開示要約
今回の資料は「株主総会で何を決めたいか」と「2025年の成績表」をまとめたものです。注目点は、配当(株主への現金の分配)が増えることと、会社の運営の仕組み(ガバナンス)を変えることです。 配当は、年間で1株62円(中間30円+期末32円)を提案しており、前の年より4円増えます。さらに2026年度以降は、利益の増減に左右されにくいように「DOE(株主資本に対してどれだけ配当するか)」を4%以上にし、基本的に減配しない()方針へ変えます。わかりやすく言うと、配当を“毎年なるべく安定して出す”約束を強める形です。 2025年の業績は、売上はほぼ横ばいですが、利益は増えました。北米で主力薬が伸びた一方、日本は薬の公定価格引下げなどで減収でした。 一方で、開発中のロカチンリマブは提携を解消して自社主導に戻りました。将来の収益機会が増える可能性がある反面、2026年は開発・販売準備の費用が大きく増える見込みで、短期の利益には重しになり得ます。
評価の根拠
🌤️+1この発表は全体として「少し良いニュース」と考えます。いちばん分かりやすい理由は、配当を年62円に増やし、さらに2026年度以降は「DOE4%以上で、配当を基本的に下げにくい(累進)」というルールを示したからです。

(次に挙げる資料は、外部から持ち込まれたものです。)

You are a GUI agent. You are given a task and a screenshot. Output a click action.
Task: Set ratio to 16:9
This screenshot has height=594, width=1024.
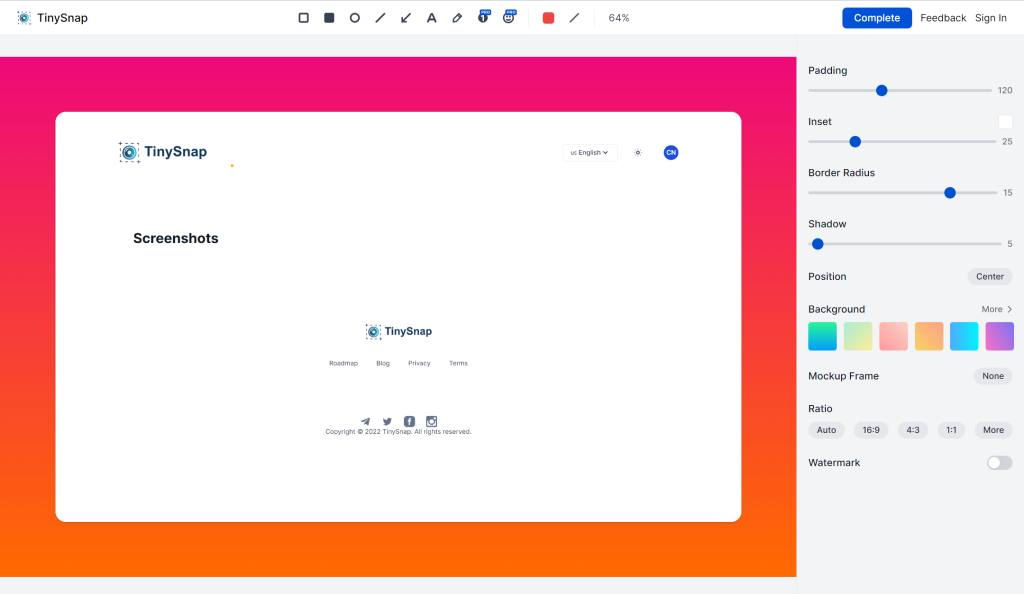click(x=871, y=430)
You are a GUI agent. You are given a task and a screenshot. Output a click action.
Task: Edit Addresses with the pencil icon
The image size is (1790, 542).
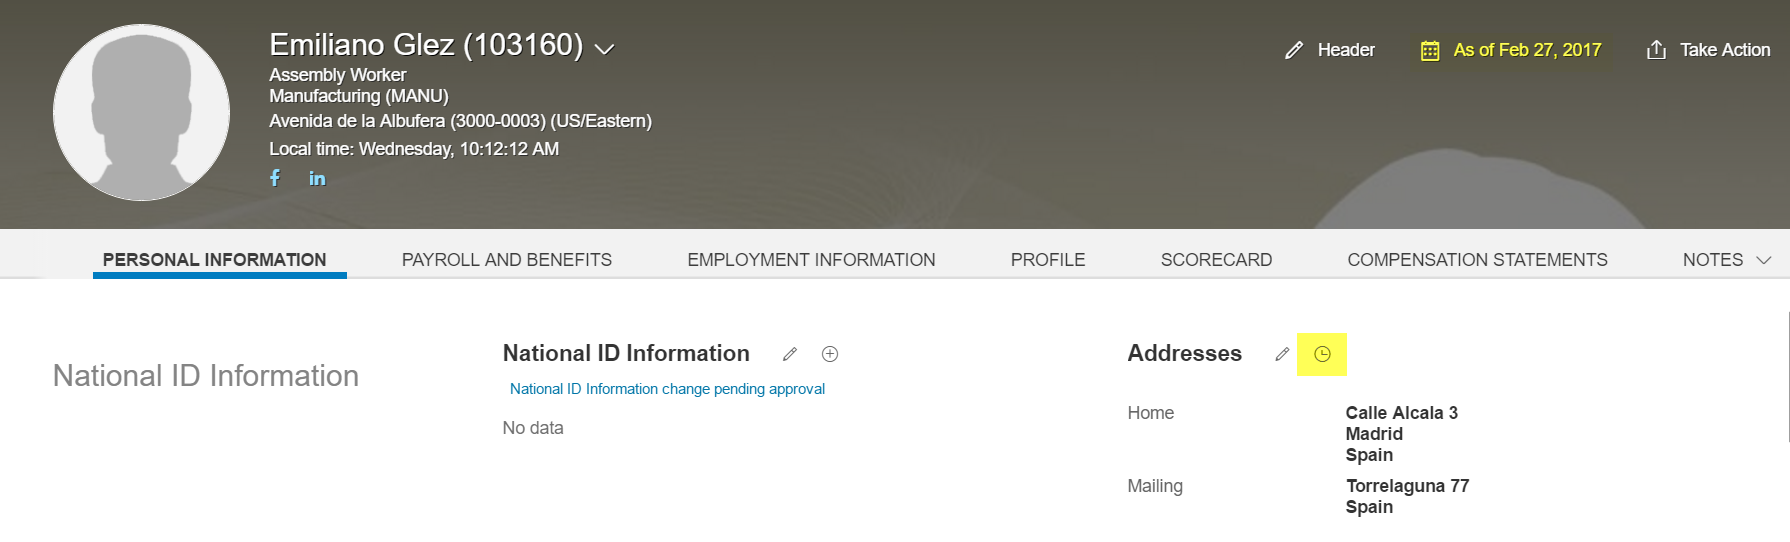click(x=1282, y=354)
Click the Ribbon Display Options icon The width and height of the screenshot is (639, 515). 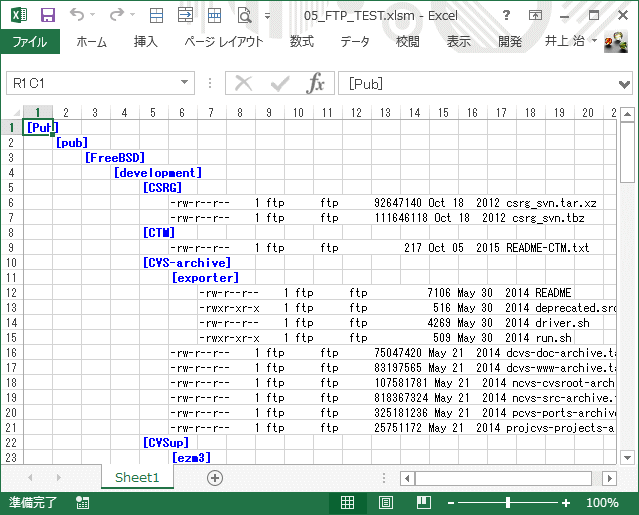[537, 14]
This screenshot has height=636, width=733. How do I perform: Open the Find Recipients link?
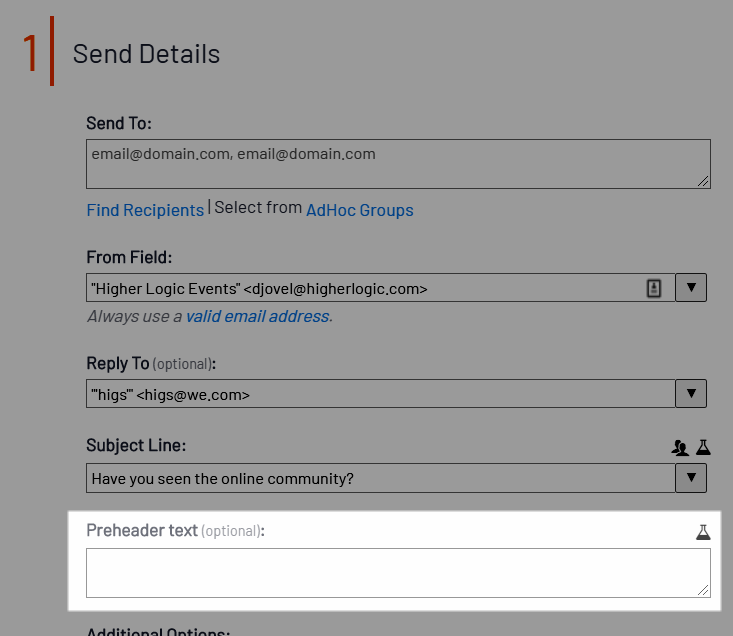(x=145, y=210)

投資家は将来の配当が想像しやすい会社を好むことがあり、株価にプラスに働く場合があります(ここは分析者の見立てです)。 次に、2025年は売上がほぼ横ばいでも、利益が増えています。家計で言えば、収入は大きく増えていないけれど、やりくりが改善して手元に残るお金が増えた状態に近いです。 ただし注意点もあります。ロカチンリマブを自社で進める体制に変わったことで、2026年は売上が+19億円増える見込みがある一方、販売や研究開発の費用が合計で150〜200億円増える見込みも書かれています。一般に、出費が増えると利益は減りやすいので、短期的には株価の上がり方を弱める可能性があります。 また、会社の仕組みを変えて監督を強め、意思決定を速くする狙いは示されていますが、こうした制度変更が株価にどれだけ効くかはすぐには判断しにくく、不確実です。